Walzer in Betschwesterato

Der Ankauf des historischen Archivs des Mainzer Schott-Verlags im November 2014 ließ die Herzen mancher Archivdirektoren und Institutsleiter höher schlagen: Die Staatsbibliotheken in Berlin und München durften mit großer Freude die Regal-kilometer füllenden Archivalien des Geschäfts- und Herstellungsarchivs entgegennehmen, deren digitale Erfassung eine große Herausforderung sein wird, soll aus ihnen eine allgemein nutzbare Grundlage zur Erforschung dieses Archivs werden. Auch sechs Komponisteninstitute, darunter das Max-Reger-Institut in Karlsruhe, waren unter den Beglückten. Doch was bedeutet der Zugewinn von 15 Autographen über die zwar beeindruckende, aber lapidare Feststellung der großen Anzahl hinaus für ein Spezialinstitut, das seit seiner Gründung darum bemüht ist, die von Max Reger (1873 –1916) und seiner Witwe Elsa (1870 –1951) in alle Welt verstreuten Manuskripte zu sammeln? Das es mit einem Künstler zu tun hat, der derart unter dem Furor des Schaffens und Konzertierens stand, dass ihm ein ordnendes Innehalten, wie wir es von Brahms, Schönberg oder Hindemith kennen, nicht möglich war?

Max Reger, 1896; Max-Reger-Institut, Karlsruhe
Max Reger, 1896; Max-Reger-Institut, Karlsruhe

Wir müssen genauer hinsehen, um den Wert ermessen zu können: Das Konvolut umfasst ausschließlich frühe, zwischen 1890 und 1898 entstandene Werke, darunter die ersten Lieder op. 4, 8 und 12, die, romantischen Vorbildern folgend und dies mit der Widmung „Den Manen Franz Schuberts“ (Opus 12) dokumentierend, zugleich mit modulationsreichen Harmonien und prosahafter Melodik die Eigenart des jungen Komponisten zeigen.

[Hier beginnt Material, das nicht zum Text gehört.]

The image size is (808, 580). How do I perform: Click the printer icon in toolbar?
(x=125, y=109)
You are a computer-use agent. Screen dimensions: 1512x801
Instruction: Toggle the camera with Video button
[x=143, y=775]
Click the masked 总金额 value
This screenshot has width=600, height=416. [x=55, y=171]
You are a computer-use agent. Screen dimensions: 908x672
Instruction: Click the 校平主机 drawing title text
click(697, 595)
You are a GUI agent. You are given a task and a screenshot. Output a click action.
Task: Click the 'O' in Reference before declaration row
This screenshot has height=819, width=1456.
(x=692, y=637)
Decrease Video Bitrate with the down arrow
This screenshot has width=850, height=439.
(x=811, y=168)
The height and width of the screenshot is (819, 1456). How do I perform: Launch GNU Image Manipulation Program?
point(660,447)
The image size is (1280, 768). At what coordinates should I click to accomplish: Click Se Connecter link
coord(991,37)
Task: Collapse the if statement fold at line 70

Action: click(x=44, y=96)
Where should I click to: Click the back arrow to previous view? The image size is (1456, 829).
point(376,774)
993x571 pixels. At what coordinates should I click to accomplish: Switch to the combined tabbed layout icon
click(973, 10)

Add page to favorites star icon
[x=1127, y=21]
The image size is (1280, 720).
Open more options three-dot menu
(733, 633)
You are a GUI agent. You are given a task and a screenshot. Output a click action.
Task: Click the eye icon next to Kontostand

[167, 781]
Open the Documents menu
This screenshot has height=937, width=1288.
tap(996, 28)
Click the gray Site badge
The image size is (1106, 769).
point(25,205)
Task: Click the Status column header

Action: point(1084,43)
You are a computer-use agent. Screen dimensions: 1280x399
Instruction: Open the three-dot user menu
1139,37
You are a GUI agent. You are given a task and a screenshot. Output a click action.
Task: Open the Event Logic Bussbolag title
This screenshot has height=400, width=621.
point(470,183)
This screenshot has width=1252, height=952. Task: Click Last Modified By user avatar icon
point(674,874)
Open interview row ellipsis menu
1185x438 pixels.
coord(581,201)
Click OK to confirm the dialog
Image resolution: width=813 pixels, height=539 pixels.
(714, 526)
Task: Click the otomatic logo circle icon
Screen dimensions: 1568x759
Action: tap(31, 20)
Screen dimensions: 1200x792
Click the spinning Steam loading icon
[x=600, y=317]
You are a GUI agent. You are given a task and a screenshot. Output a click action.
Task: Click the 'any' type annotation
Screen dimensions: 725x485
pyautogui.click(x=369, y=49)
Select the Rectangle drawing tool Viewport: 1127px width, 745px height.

Der zweite der „Drei Chöre“ op. 6 beleuchtet wie in einer Momentaufnahme die Einführung der charakteristischen Zweifarbigkeit: Von diesem Augenblick an hat Reger in all seinen Autographen die Noten mit schwarzer Tinte, die Vortragsangaben zu Dynamik, Tempo und Artikulation mit roter Tinte geschrieben und damit nicht nur dem Stecher geholfen, den Überblick im Notendickicht zu wahren, sondern auch die Bedeutung der Interpretation vor Augen geführt. Im Liederopus 15 mit der geheimnisvollen Widmung „Dir“ und dem Schlüssellied „Verlassen hab ich mein Lieb“ verarbeitet der 21-Jährige eine erste unglückliche Liebe, während er sich mit dem Duett „Ich wandre durch die stille Nacht“ op. 14,1 erstmals einem Text Joseph von Eichendorffs zuwendet, der ihn bis in sein letztes Lebensjahr inspirieren sollte. In den Charakterstücken – etwa in den „Walzercapricen“ op. 9 im „tempo betschwesterato“ – erprobt er seinen musikalischen Humor und schreibt Walzer, die den Spieler aus dem Takt bringen, während die nach dem Zwang des „einjährig freiwilligen Militärjahrs“ komponierten „Improvisationen“ op. 18 sich alle kompositorischen Freiheiten nehmen und mit einem Bravourstück „Etüde“ op. 18,8 aufwarten, das er dem berühmten Kollegen Ferruccio Busoni widmet. Nicht zuletzt verraten 110 zwei- und dreistimmige „Canons durch alle Dur- und Molltonarten“ mit satztechnischen Tricks aller Art den künftigen Kompositionslehrer, dem keine Aufgabe für seine Schüler kompliziert genug sein konnte.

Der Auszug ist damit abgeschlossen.